Yenrabbit 13 hours ago

Lovely idea! I have a 'Note To Self' chat that gets used for all sorts, it's really hard to beat the convenience of Whatsapp for sharing things. Do you support voice notes?

  • rahulg 12 hours ago

    Thank you! Voice notes - not yet. But definitely on the radar. Would you prefer voice notes as it is or transcribed?

bschmidt1 12 hours ago

Out of curiosity why WhatsApp vs regular SMS (via Twilio)?

lambdadelirium 13 hours ago

What a great idea to share even all the personal private life you had with a random company AND Meta /s

  • maipen 13 hours ago

    It's such nonsense lmao.

    I usualy don't like to hate on people's work, but damn I hate this thing.

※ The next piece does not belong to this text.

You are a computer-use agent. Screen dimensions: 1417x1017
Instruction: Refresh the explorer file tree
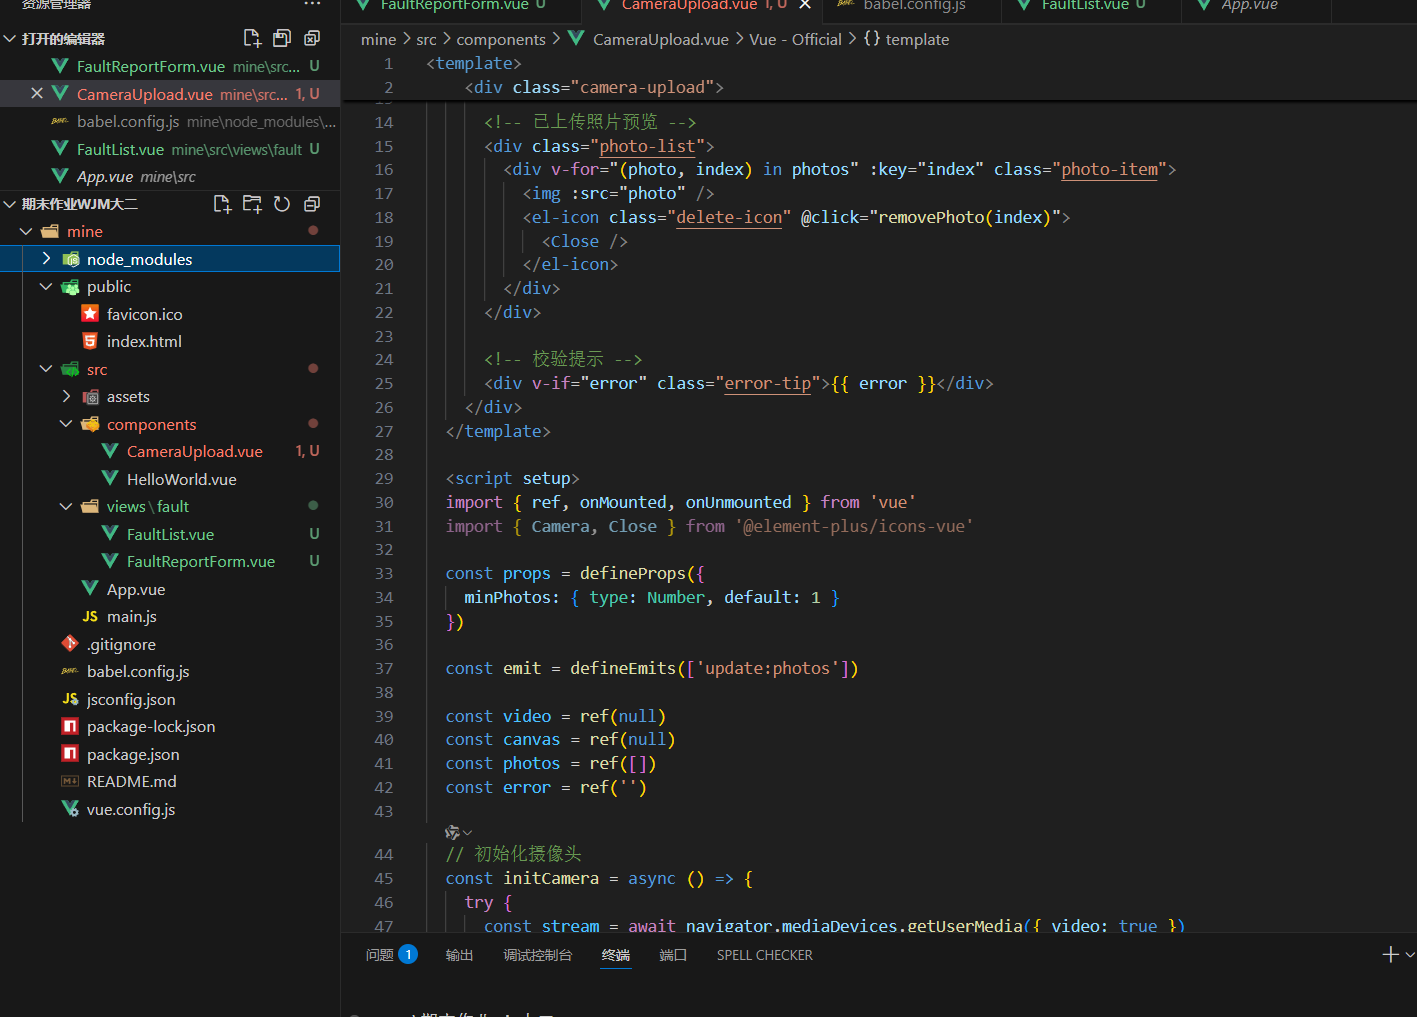click(x=282, y=204)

    I prefer trustless rather than believing in other entities good will.

    I rather use a pen and paper.

    Also, when people already know it's a bot, there is no illusion.

yarapavan 16 hours ago

[flagged]

  • gsck 13 hours ago

    Whats the goal will replying with AI slop?

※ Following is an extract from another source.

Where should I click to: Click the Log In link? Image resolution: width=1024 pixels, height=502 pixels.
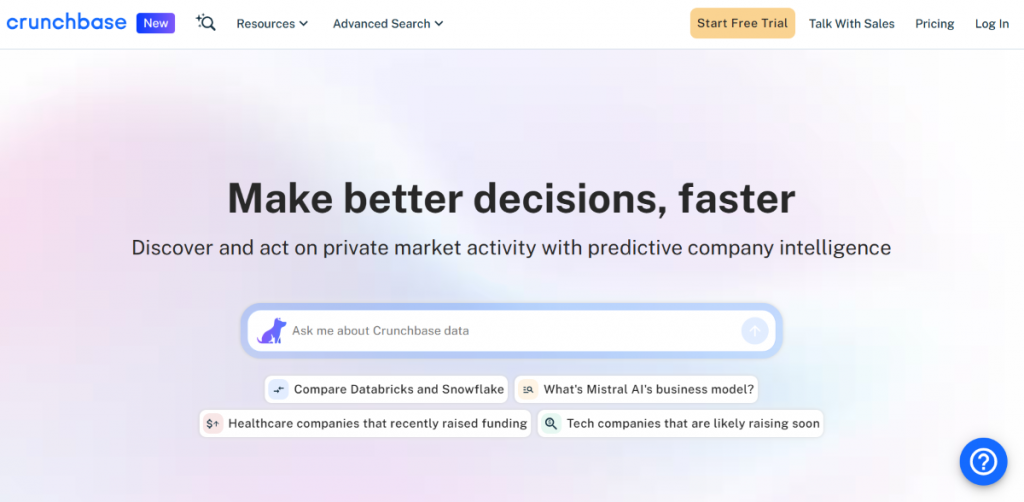coord(992,24)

    • dotancohen 13 hours ago

      Possibly reinforcement learning, to determine how to phrase a comment such that human users will not recognize it as AI.

      • egeozcan 12 hours ago

        I prompted chatgpt to make it more human and casual:

        huge props on launching! Seriously love how you’ve brought back the whole Ohlife vibe but made it way easier with WhatsApp. No apps or sign-ups? Genius. Plus, those daily reminders and little throwbacks? Such a nice touch—perfect for sparking some good ol’ nostalgia. You can totally see how much you care about this, and I’m hyped to see how people, especially the Ohlife fans, will dig it. Wishing you all the luck with it!

        ---

        I personally wouldn't have realized the above was written by AI. YMMV

        My point is, "reinforcement learning" to make it not sound like AI is a little bit pointless at this point, IMHO.

        • dotancohen 12 hours ago

            > I prompted chatgpt to make it more human and casual
          
          I'd love to see your prompts, if you don't mind. My Gmail username is the same as my HN username if you prefer to not post them here.